▶ [Extract to read]
..........

Single by Nana Mizuki
- Released: December 6, 2000
- Length: 20:31
- Label: King Records
- Songwriter(s): Chokkyu Murano, Ataru Sumiyoshi

Nana Mizuki singles chronology
|  | "Omoi" (2000) | "Heaven Knows" (2001) |

= Omoi =

"Omoi" is the first single of Japanese singer and voice actress Nana Mizuki. It was released on December 6, 2000, by King Records. It is her first single under the name Nana Mizuki.

== Track listing ==
1. Omoi (想い, lit. Desire)
  - Lyrics: Chokkyu Murano
  - Composition: Ataru Sumiyoshi
  - Arrangement: NOV
  - Image song for drama CD Shōnen Shin Karon
  - A new version Omoi -pedigreed mix- is featured in her album Supersonic Girl
2. ano ne -mamimume mogacho- (アノネ〜まみむめ☆もがちょ〜)
  - Lyrics: Chokkyu Murano
  - Composition: Ataru Sumiyoshi
  - Arrangement: NOV
  - Opening theme for anime television series Mamimume☆Mogacho
3. Pierce (ピアス)
  - Lyrics: Chokkyu Murano
  - Composition, arrangement: NOV
4. Omoi (想い) (vocalless ver.)
5. ano ne -mamimume mogacho- (アノネ〜まみむめ☆もがちょ〜) (vocalless ver.)

..........

▶ [Required actions]
[1] In the article on the single "Omoi," how would you render the sentence "It was released on December 6, 2000, by King Records." in Spanish?
[2] Does the article on the single "Omoi" agree with each statement below? Answer yes or no for each, quoting the deciding words of the article.
(a) The single was released by King Records.
(b) The song "Omoi" served as the opening theme for an anime television series.
(c) A new version of "Omoi" appears on the album Supersonic Girl.

▶ [Given data]
..........

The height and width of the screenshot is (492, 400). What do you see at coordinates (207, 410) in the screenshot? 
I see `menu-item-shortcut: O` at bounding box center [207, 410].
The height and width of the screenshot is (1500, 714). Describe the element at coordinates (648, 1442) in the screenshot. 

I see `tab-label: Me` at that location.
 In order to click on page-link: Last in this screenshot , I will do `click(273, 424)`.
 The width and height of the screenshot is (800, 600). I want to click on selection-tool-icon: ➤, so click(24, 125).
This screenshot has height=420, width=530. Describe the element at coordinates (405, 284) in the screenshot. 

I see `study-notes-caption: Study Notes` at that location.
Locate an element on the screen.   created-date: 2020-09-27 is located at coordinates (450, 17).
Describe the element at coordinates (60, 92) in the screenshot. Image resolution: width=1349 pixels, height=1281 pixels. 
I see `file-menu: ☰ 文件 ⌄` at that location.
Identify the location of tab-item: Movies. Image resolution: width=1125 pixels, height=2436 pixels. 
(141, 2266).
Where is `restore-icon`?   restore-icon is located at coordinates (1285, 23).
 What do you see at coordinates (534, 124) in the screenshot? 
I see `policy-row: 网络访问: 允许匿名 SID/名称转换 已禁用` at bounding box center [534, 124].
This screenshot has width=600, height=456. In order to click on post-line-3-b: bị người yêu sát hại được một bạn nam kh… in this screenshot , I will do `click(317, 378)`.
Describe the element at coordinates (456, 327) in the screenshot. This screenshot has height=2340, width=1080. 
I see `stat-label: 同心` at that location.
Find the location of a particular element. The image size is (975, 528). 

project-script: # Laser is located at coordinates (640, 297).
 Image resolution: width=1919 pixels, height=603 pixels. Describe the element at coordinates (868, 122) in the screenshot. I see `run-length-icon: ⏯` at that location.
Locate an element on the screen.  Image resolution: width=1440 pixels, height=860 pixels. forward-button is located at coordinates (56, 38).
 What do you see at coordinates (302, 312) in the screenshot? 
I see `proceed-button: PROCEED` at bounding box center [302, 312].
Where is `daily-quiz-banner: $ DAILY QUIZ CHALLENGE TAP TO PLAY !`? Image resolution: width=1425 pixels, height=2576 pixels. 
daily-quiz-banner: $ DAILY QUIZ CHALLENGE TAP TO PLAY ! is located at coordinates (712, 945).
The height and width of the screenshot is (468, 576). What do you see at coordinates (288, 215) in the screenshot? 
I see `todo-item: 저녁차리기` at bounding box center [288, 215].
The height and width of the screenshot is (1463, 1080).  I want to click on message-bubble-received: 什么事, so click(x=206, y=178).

..........

▶ [Responses by item number]
[1] Fue lanzado el 6 de diciembre de 2000 por King Records.

[2]
(a) Yes: "It was released on December 6, 2000, by King Records."
(b) No: "Image song for drama CD Shōnen Shin Karon"
(c) Yes: "A new version Omoi -pedigreed mix- is featured in her album Supersonic Girl"